**TO DO:** From the line that contains "Screen dimensions: 864x562" down to the last line of the entries, repeat every line exactly. Do not carry over the pictures.

**MATERIAL SHOWN:**
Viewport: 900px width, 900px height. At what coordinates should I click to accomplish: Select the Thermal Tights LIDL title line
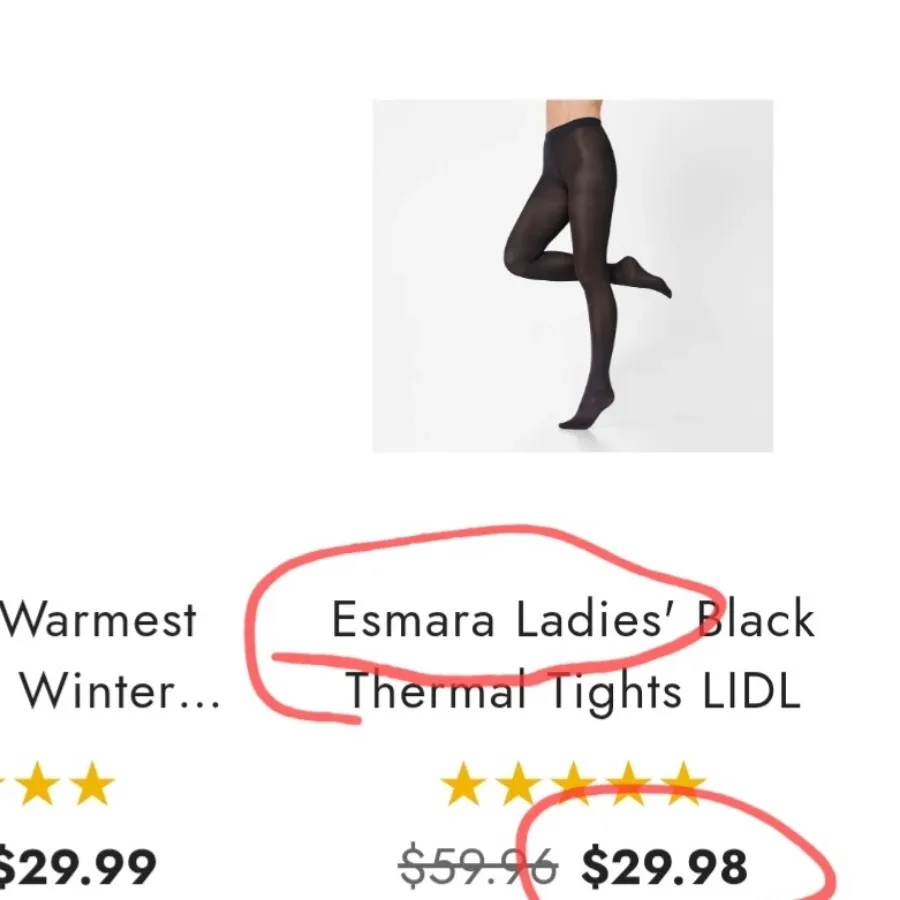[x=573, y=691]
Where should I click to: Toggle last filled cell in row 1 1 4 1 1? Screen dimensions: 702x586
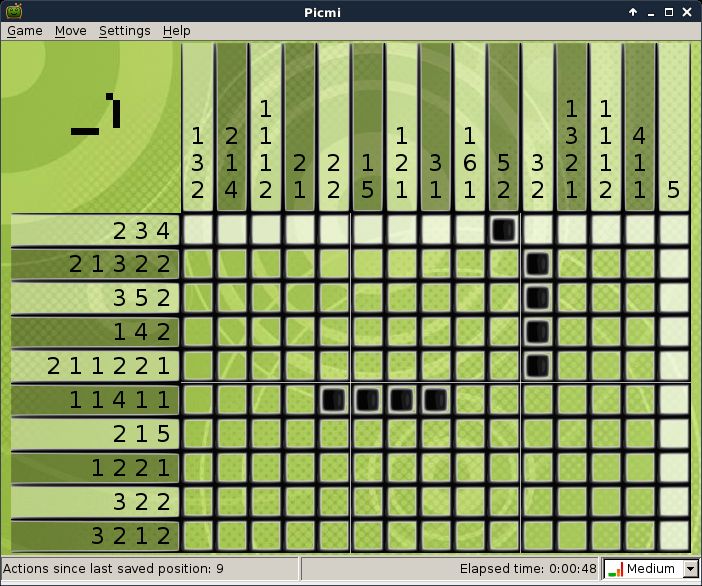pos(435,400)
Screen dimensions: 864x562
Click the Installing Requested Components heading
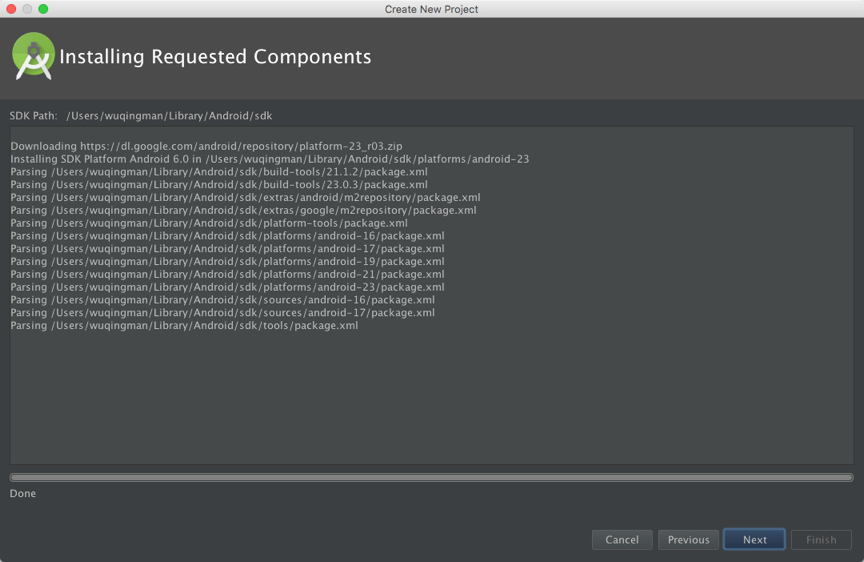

**RESPONSE TO THE TASK:**
Screen dimensions: 864x562
Click the Installing Requested Components heading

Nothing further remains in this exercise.